[Items from a data source]
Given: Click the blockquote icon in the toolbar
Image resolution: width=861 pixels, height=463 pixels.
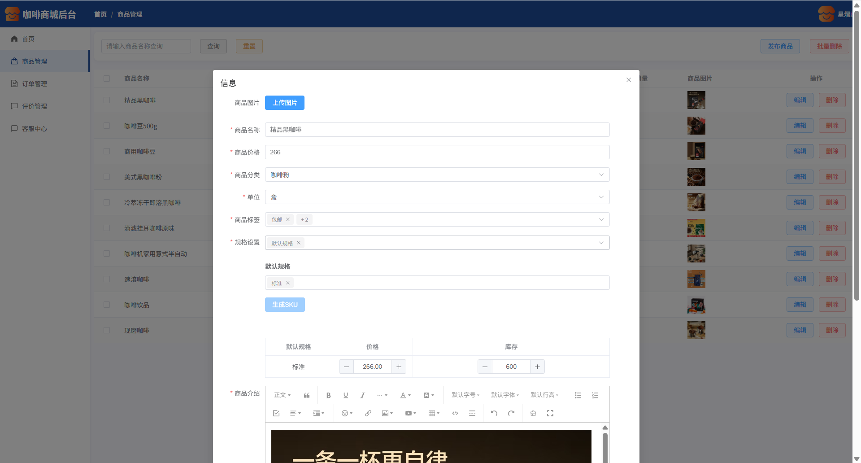Looking at the screenshot, I should coord(307,395).
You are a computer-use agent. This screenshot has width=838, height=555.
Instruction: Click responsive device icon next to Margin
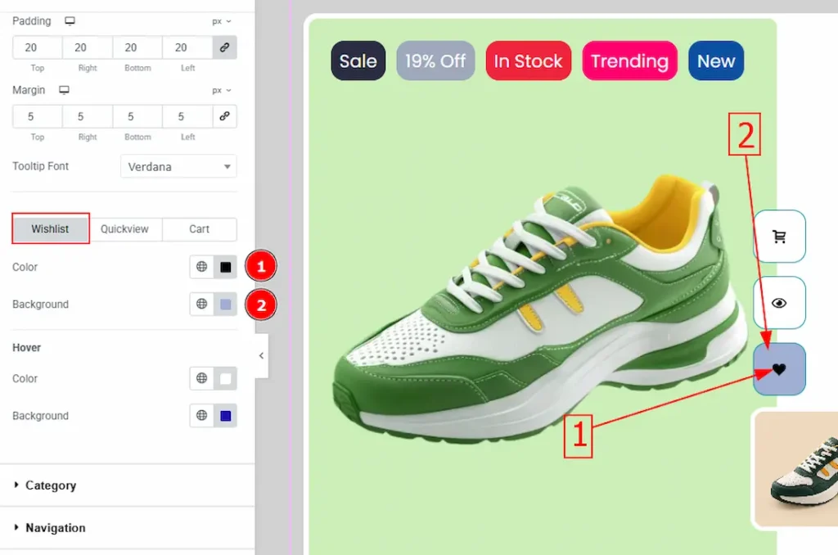coord(64,90)
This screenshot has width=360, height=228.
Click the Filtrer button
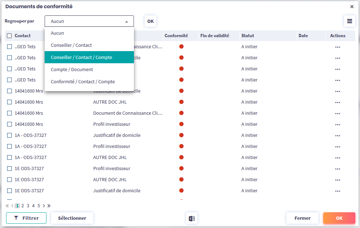(x=26, y=218)
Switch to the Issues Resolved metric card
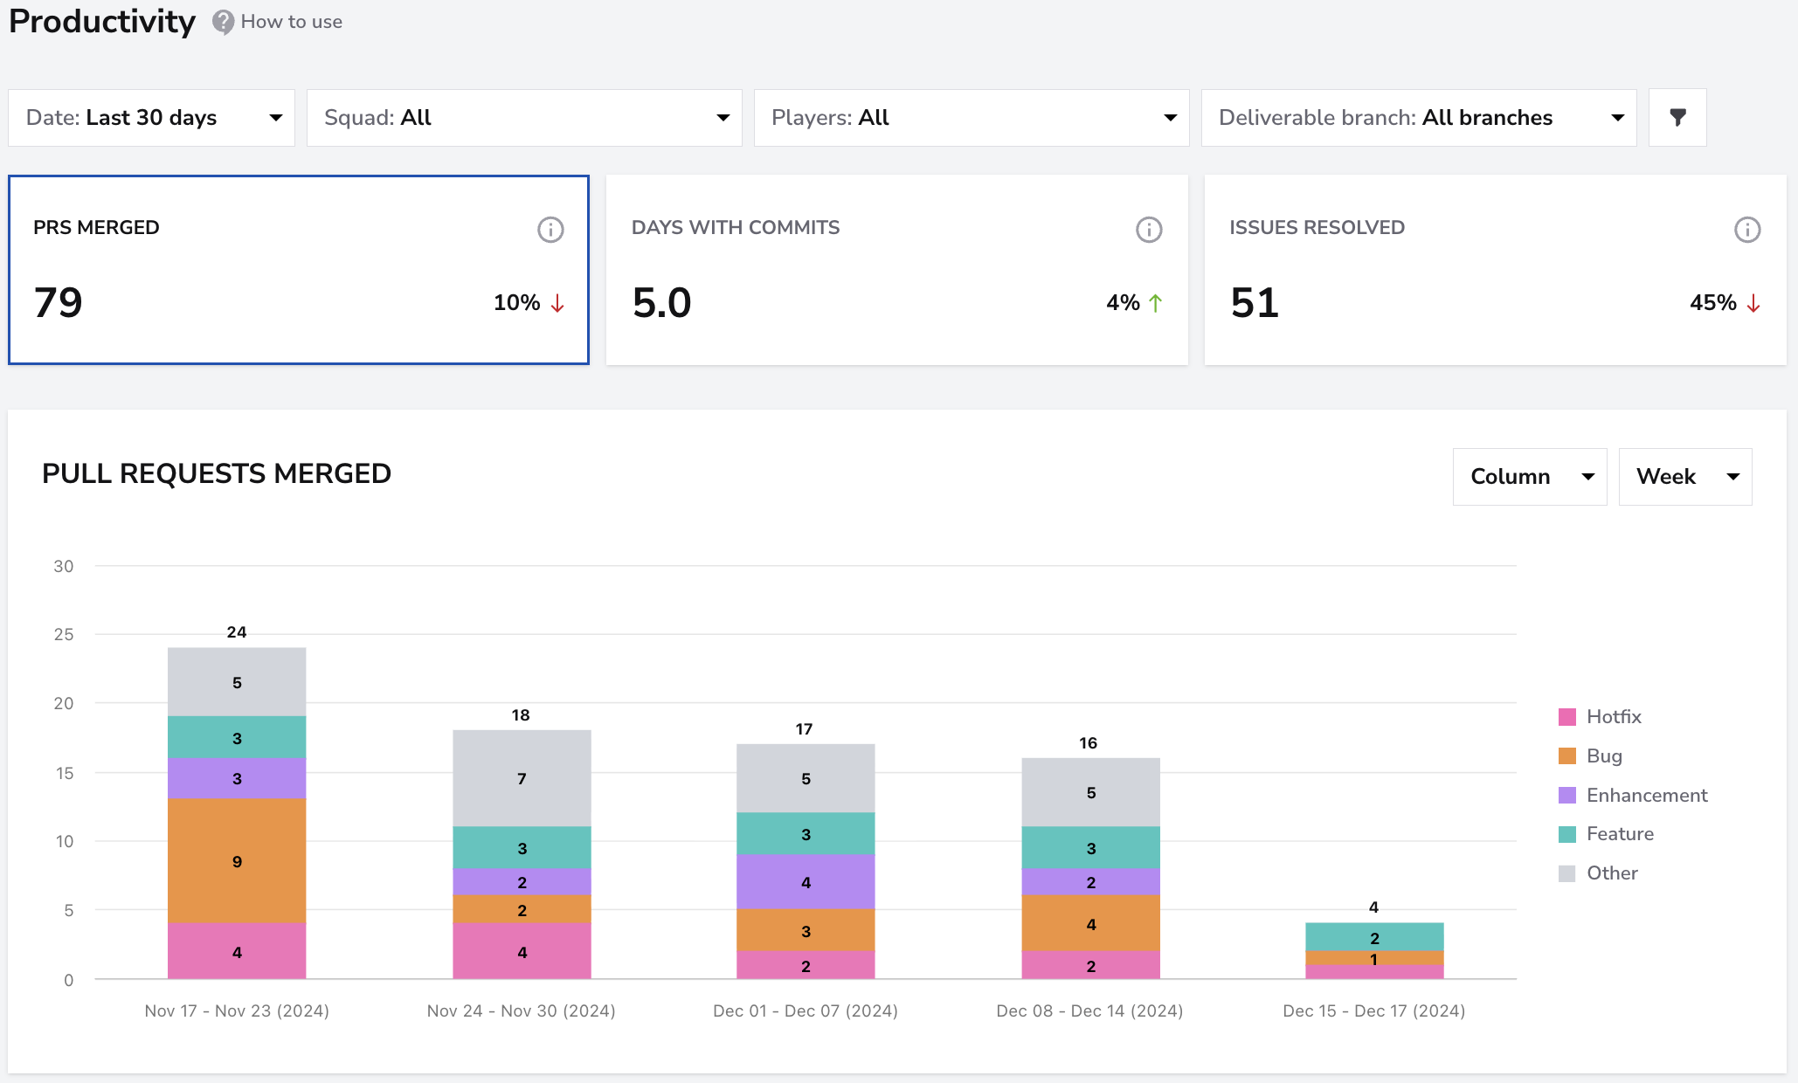This screenshot has height=1083, width=1798. point(1495,270)
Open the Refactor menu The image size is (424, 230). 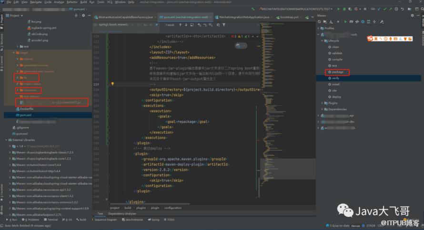(x=72, y=2)
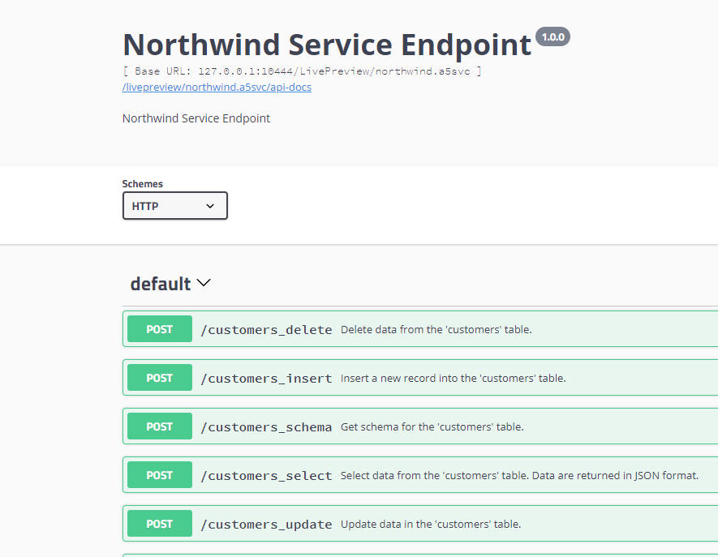Click the 1.0.0 version badge
718x557 pixels.
click(x=552, y=36)
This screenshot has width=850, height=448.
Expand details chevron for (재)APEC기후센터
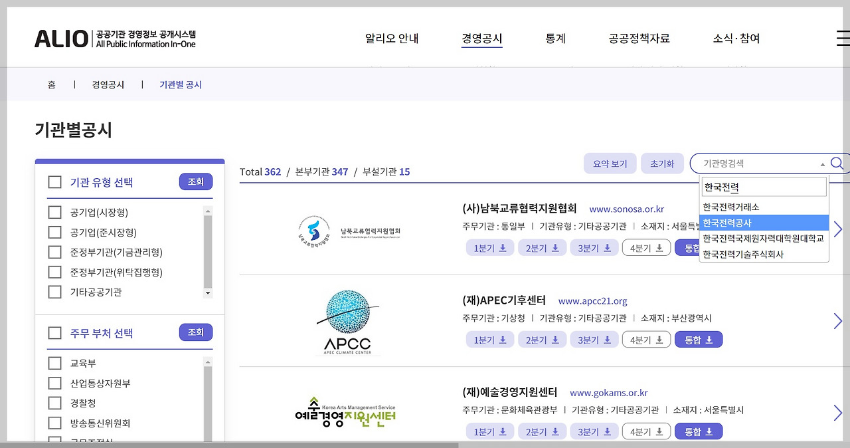[x=837, y=320]

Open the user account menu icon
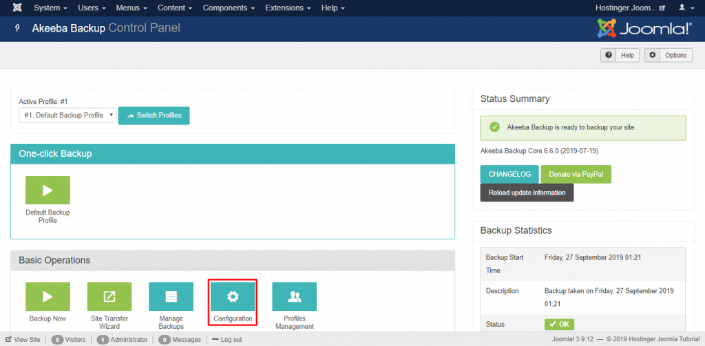pyautogui.click(x=686, y=8)
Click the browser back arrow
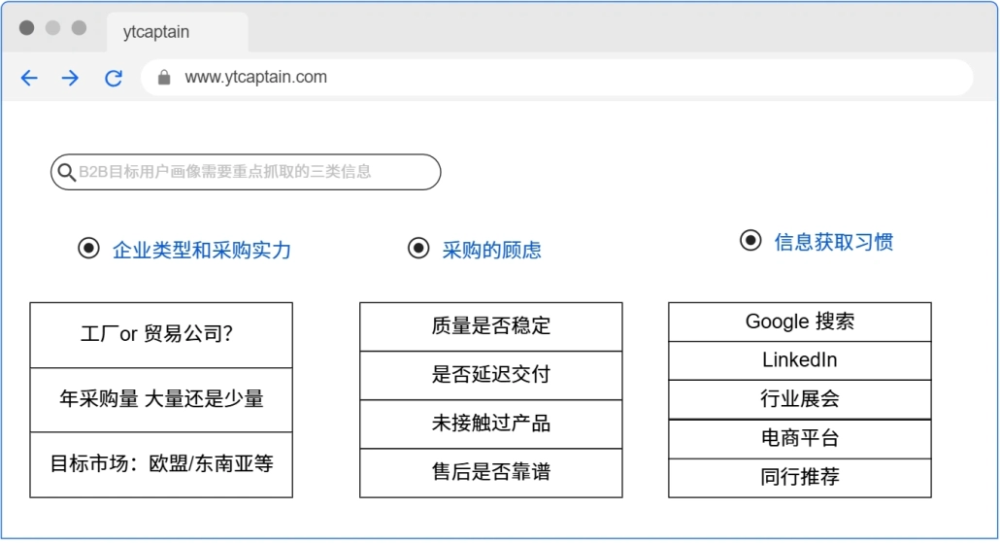The height and width of the screenshot is (543, 1000). pyautogui.click(x=29, y=79)
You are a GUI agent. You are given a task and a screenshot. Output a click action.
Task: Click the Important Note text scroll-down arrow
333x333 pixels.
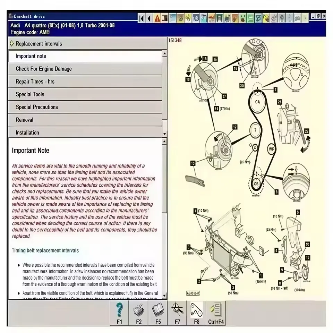point(164,296)

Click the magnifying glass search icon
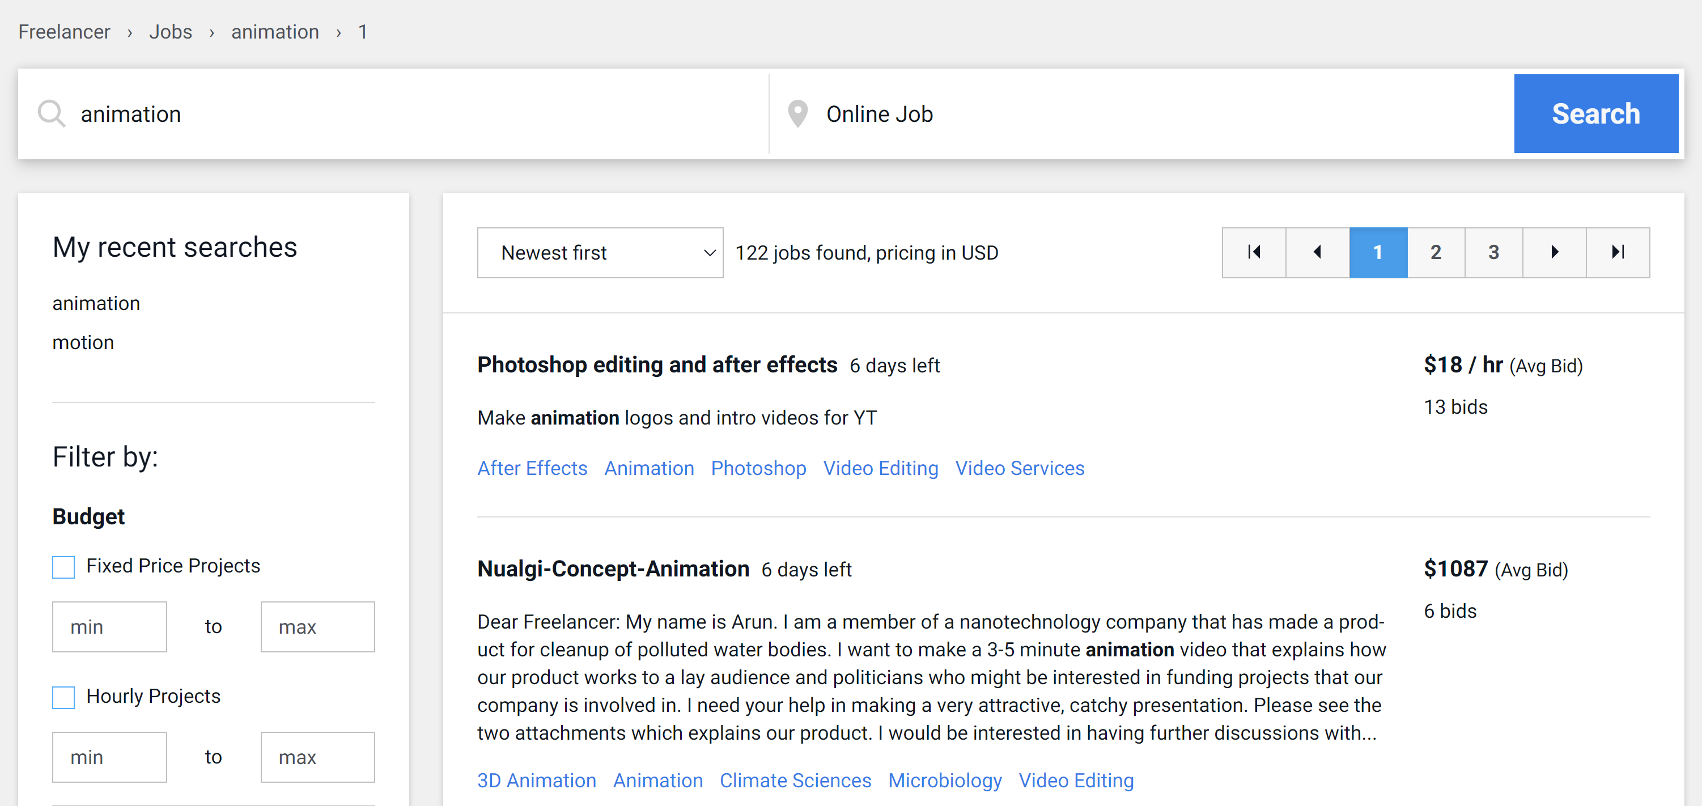click(51, 114)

Task to carry out:
Please write out everything from the line containing "You are a computer-use" down to the line containing "(x=26, y=218)", both lines included, keeping the requests unchanged but multiplying each coordinate in the answers by 2.15 and rounding to whole numbers, with halves rounded up. Leave the pictures out.

Solution to the problem:
You are a computer-use agent. This screenshot has width=838, height=555.
Instruction: Click responsive device icon next to Margin
coord(138,194)
This screenshot has width=360, height=228.
Click the Filtrer button
(x=56, y=469)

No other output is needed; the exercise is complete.